Source: http://feedproxy.google.com/~r/ContrarianProfits/~3/UdGkoQSFoBo/17048
Posted on Friday, May 22nd, 2009 | In Market Commentary
Contributed by: Doug Casey (http://www.contrarianprofits.com) -

Gold was up in the far East on Thursday, declined slowly to late morning in New York, but then really ignited, shooting up nearly $20 by the early Globex, then leveled off to finish a second strong day in a row at $953.90/oz., up $16.70. Overnight, gold has been flat.

Platinum, which was higher in Hong Kong, plummeted from there to late morning New York trading, dropping $25, but then abruptly reversed course and bulled its way back into the green, ending at $1149, up $6. Overnight, platinum is unchanged.

Silver submitted a similar pattern to gold’s, but was up even more sharply, rising nearly 50 cents from intraday low to peak, and closing at $14.55, up 30 cents. Overnight, silver is trending higher. (Click here for charts)

Questions on the material
A - Name each metal in the market commentary along with the closing price given for it.
B - Go on with the market commentary on gold, platinum and silver, starting right after its final sentence.
The listing after this point is separate material, unrelated to the market commentary.

Data section
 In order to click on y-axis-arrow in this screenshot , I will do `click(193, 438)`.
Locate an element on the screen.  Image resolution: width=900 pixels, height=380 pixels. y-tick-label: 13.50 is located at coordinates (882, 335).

Task responses
A -
Gold: $953.90/oz.
Platinum: $1149
Silver: $14.55

B -
The beat goes on, as the precious metals continue to perform in a stellar manner—with gold at its highest since March and silver since February—as the steadily-slumping dollar makes them shine as an alternative investment/currency.

Declining equities, not just in the U.S. but worldwide, also contributed to the metals’ appeal yesterday, while a falling oil price failed to dampen traders’ enthusiasm.

“The fact equity markets appear to have stalled and inflation fears are on the increase should give gold increased upward momentum,” wrote James Moore, an analyst at TheBullionDesk.com.

In the technicians’ view, “Gold prices are expected to continue on their upward path in the near term, with the next key resistance offered at $970 from the March 20 high,” wrote Tom Pawlicki, of MF Global.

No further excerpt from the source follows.